We started the last morning of the training programme with presentations of our project. As I mentioned before, we’ve been looking at the Internet Archive (IA) as a way of “preserving an institution’s digital collections that are made available on the web.”
The task then, was to examine whether the IA scored well with regards to the ‘three legs’ and ‘five stages’ I mentioned at the beginning of the week. The assumption is that a ‘trusted digital repository’ (basically, a ‘good archive’), should satisfy our requirements in the areas of resources, technology and organisational framework. We were asked to score the IA against the five stages: Acknowledge, Act, Consolidate, Institutionalise and Externalise. These basically represent five stages of maturity in a digital archive’s development.
If you haven’t spent much time on the IA’s website, it’s certainly worth doing so. It was originally the initiative of one man, Brewster Kahle, who made millions in software development in the 1990s. His foundation continues to fund around 50% of the IA’s expenses (we were given copies of the IA’s 990-PF Tax Returns for 2003 and excerpts from 1999, 2000, 2001 and 2002). In 2003, the IA had expenses of just over $3m, so Brewster’s millions are essential for the sustainability of the IA.
This was a concern for all of us since we were asked to consider how sustainable the IA appears to be. Now, admittedly, our figures are a couple of years out of date and we’ve no idea how Brewster’s foundation is set up and how sustainable that in itself is, but the donations from other companies over the years have been sporadic, project based and unpredicatable.
It’s an expensive operation to run when your mission is to collect every website in the world which is why in 2003, they spent $380,558 on disk and tape stock, $79,358 on misc. hardware and $27,002 on their phone/network charges.
The IA’s technological framework scored quite low with our class, too. It’s web crawling is done by Alexa every two months, although if you look at the history of AI on the IA’s Wayback Machine, you’ll see that the results are more adhoc than that. It’s worth pointing out that the IA provides researchers with another way of accessing the archived websites, although currently this is from a command line and they are developing tools to help make this easier.
We looked at how they approach long-term preservation, in particular the way the data is documented, stored, migrated, backed up and secured. The IA stores the websites in ARC and DAT containers which are open formats and open source tools are available to work with these formats. However, the original file formats harvested from the websites are not migrated to different formats for long-term preservation so proprietary file formats harvested, remain proprietary and therefore possibly inaccessible long-term. The IA do also collect software and emulators in the hope that some kind of access will be possible in the future, even for obsolete formats. It’s all a bit hit and miss, not least because their website has no formal policy or strategy for preservation. It’s just a few paragraphs here and there which you have to draw your own conclusions from. The preservation metadata which they add to the harvested pages is minimal since it’s done by machine. You can see what they add by using the Wayback Machine and then looking at the source of one of the harvested web pages.

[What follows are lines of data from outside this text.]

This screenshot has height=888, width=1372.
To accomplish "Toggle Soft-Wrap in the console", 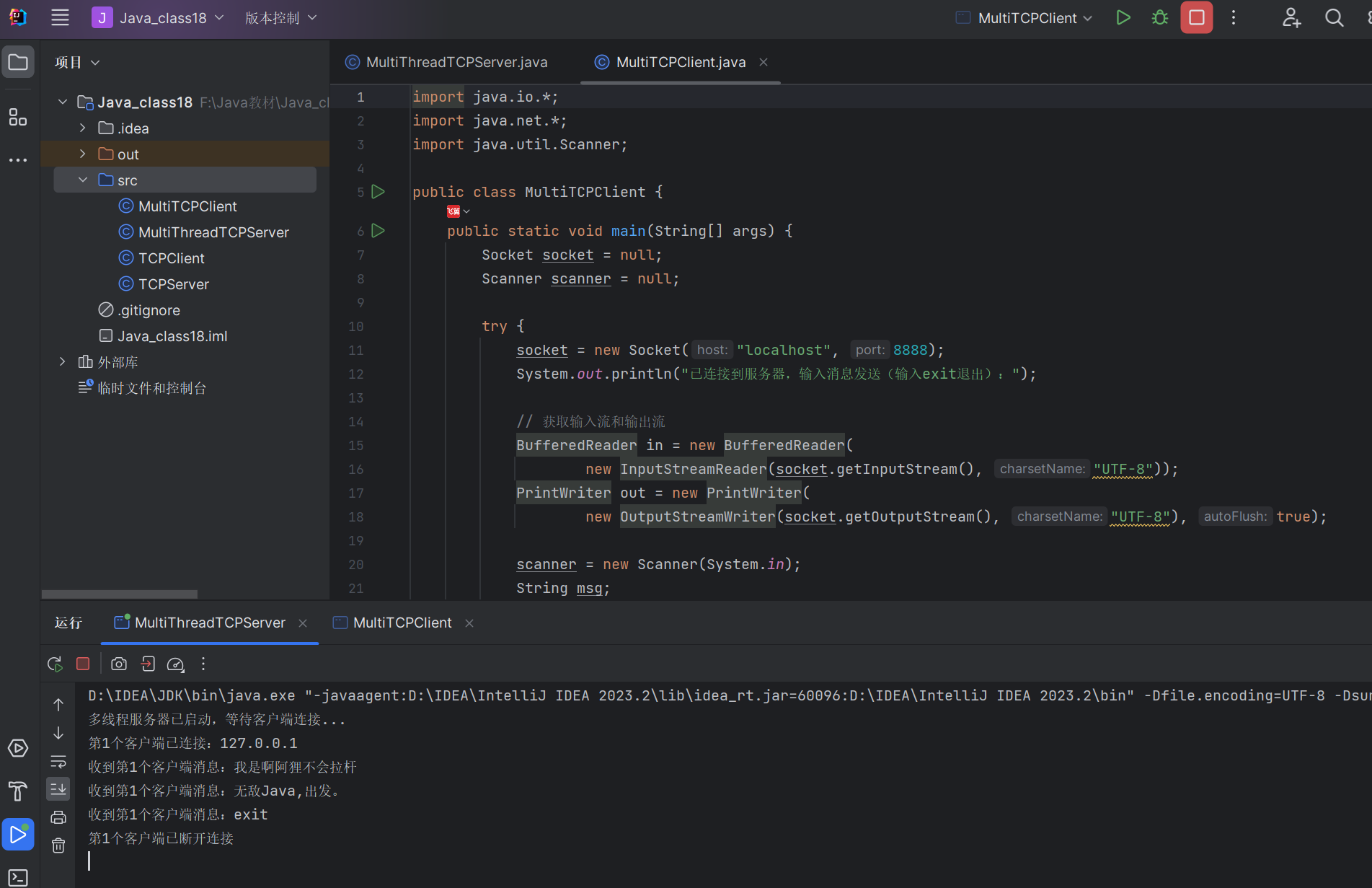I will 58,762.
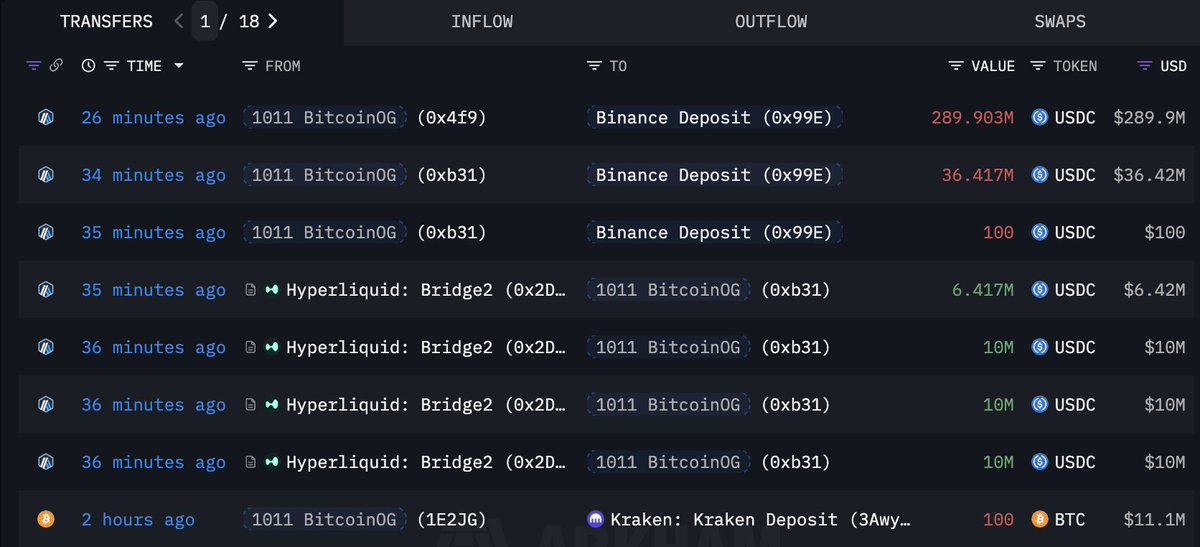Click the link chain icon in header
Image resolution: width=1200 pixels, height=547 pixels.
tap(56, 66)
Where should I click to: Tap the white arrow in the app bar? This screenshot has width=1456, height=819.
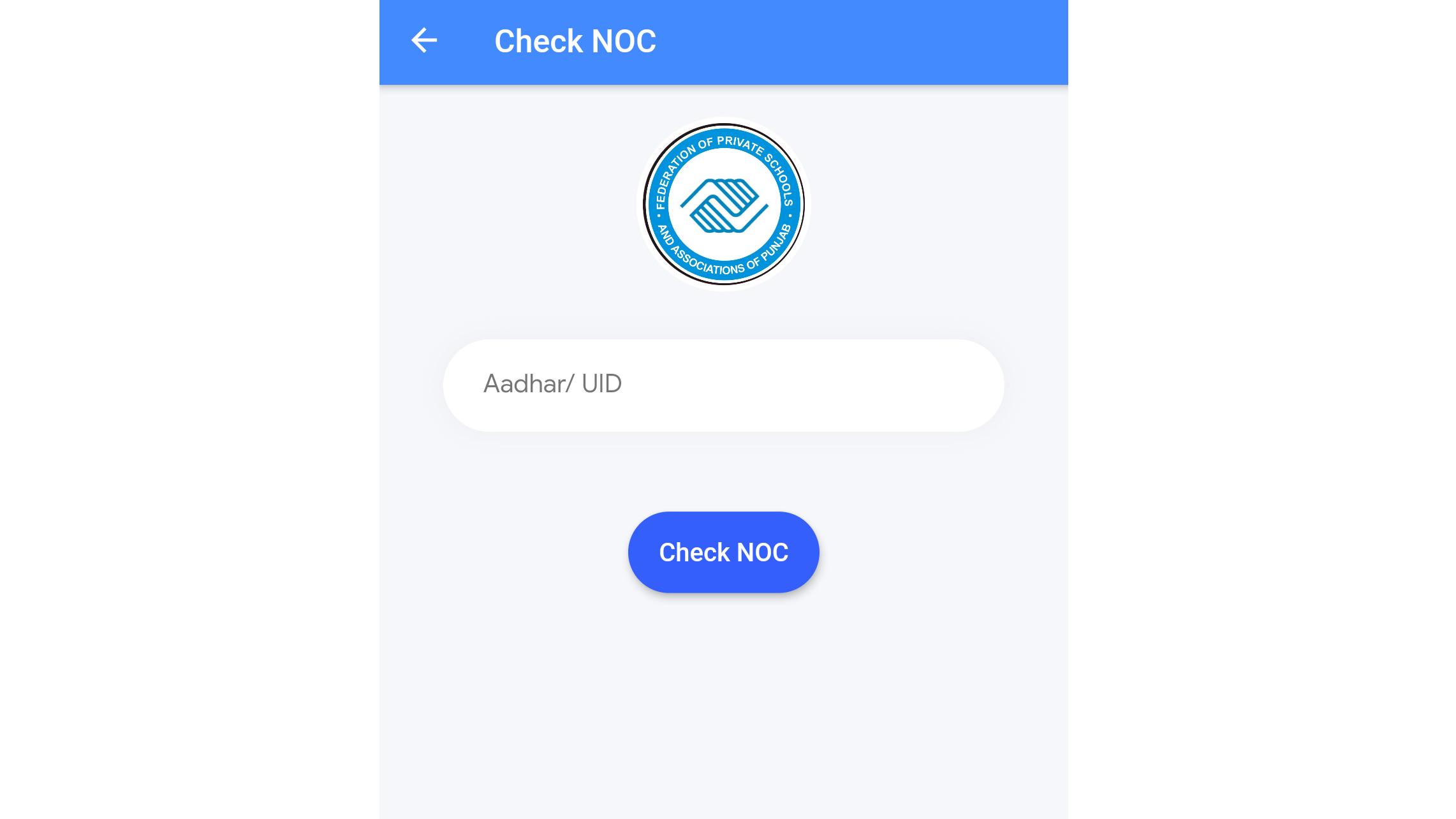click(x=424, y=40)
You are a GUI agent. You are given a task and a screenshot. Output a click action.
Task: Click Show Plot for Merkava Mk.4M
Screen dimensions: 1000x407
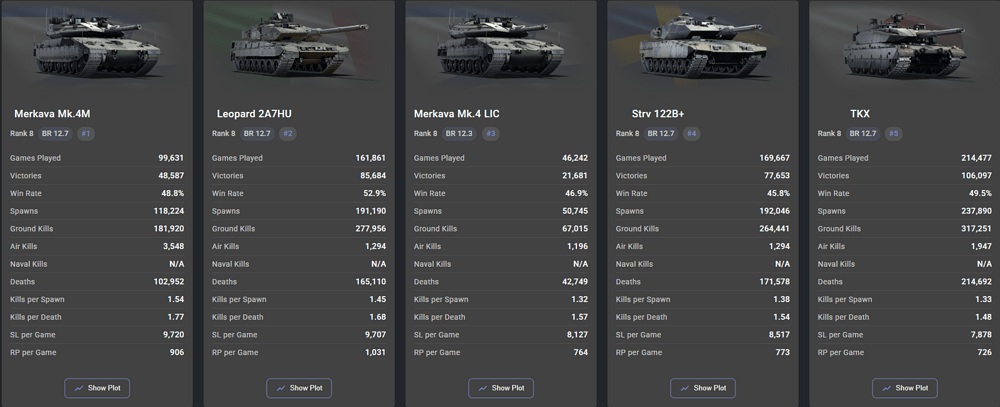coord(97,388)
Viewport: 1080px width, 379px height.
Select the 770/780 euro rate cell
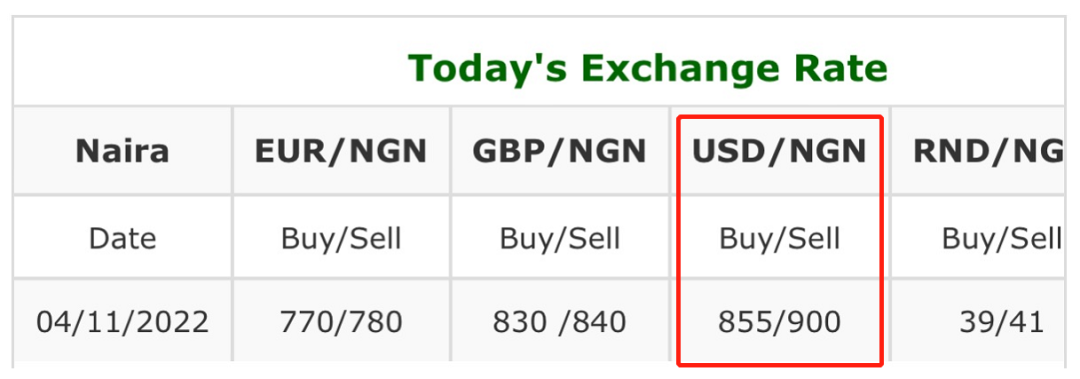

The lack of formal, detailed policy was also a concern to the class. The IA have taken on such a huge task, but with the exception of some areas of their technological development, there’s very little to suggest that they have a strategy in place that will ensure the long-term preservation of their archive which is central to their mission. The other major organisational concern was that technically their activities are illegal or at least waiting to be challenged. Essentially, they are taking copyrighted material from owners without asking for their permission. They do say on their website that they respect robot.txt commands so that you can tell their crawler not to archive your website and they also say that if you contact them and ask them to remove your website from their archive they will do so, but this places all of the responsibility on the rights holder rather than the IA, which is contrary to the usual methods of agreeing terms and conditions before copying/taking/using owned materials.
While on the subject of their web crawler, as I said earlier in the week, it has quite obvious problems in that is only works reliably with flat html files. Javascript, database driven websites and in fact, anything interactive, including video, audio and animation, presents real problems to the IA. So even if you were happy about the IA copying your material, the likelihood is that they will only be able to do part of the job. This is increasingly apparent if you use their Wayback Machine as sites from a few years ago are much better archived than more modern sites which are increasingly using more interactive web technologies.
They are trying to address some of these issues with a new subscription based service which allows you to pay for tools to customise the way your website is archived, ensuring that all the right links are harvested on a schedule that suits your needs. You can also add Dublin Core metadata. This has the potential to make the IA’s technology directly available to you at a price. You can also request copies of their archive of your website (for a cost), and you can set up a private service so that your website archive is not available to anyone else, though this is clearly not what the IA would prefer you do. Unfortunately, this new service still suffers from the technological limitations I mention above and you are still advised that “as a general rule of thumb, simple html is the easiest to archive.”
So, as you can see, from our outsider view, we had major concerns about several key aspects (sustainabilty, technology, policy and strategy) of the IA. However, all the above doesn’t directly address the class project’s central concern which was to examine how the IA might preserve a University’s digital collections that are being made available on the web.
What the IA do is archive web content, not the institutional digital collections. Effectively, it’s like saying that they archive the ADAM web pages but not the actual ADAM digital archive which contains high resolution TIFF master images and a fuller set of metadata than is shown on the website. The IA can archive a site so that you can see what that site looked (and to a lesser degree functioned) like at a certain period in time but they make no claims to be preserving the digital collections which the website is drawing from when it presents a user with the results of their search for images on women in Sudan.
That was key to the class project and, in a way, to the week’s course over all. On the first day, we discussed how the OAIS model works, in that digital materials are ingested/acquired (the submission information package), then archived (the archive information package), and then made available in a different form (the dissemination package) according to the user or ‘designated community’. At each stage, the information collected/presented is different. The IA are only interested in the dissemination package, whereas as an institution, we’re interested in all three information packages, and as a preservation archive with resources invested in the creation and intellectual property rights of the digital objects, we’re especially interested in the archival information package.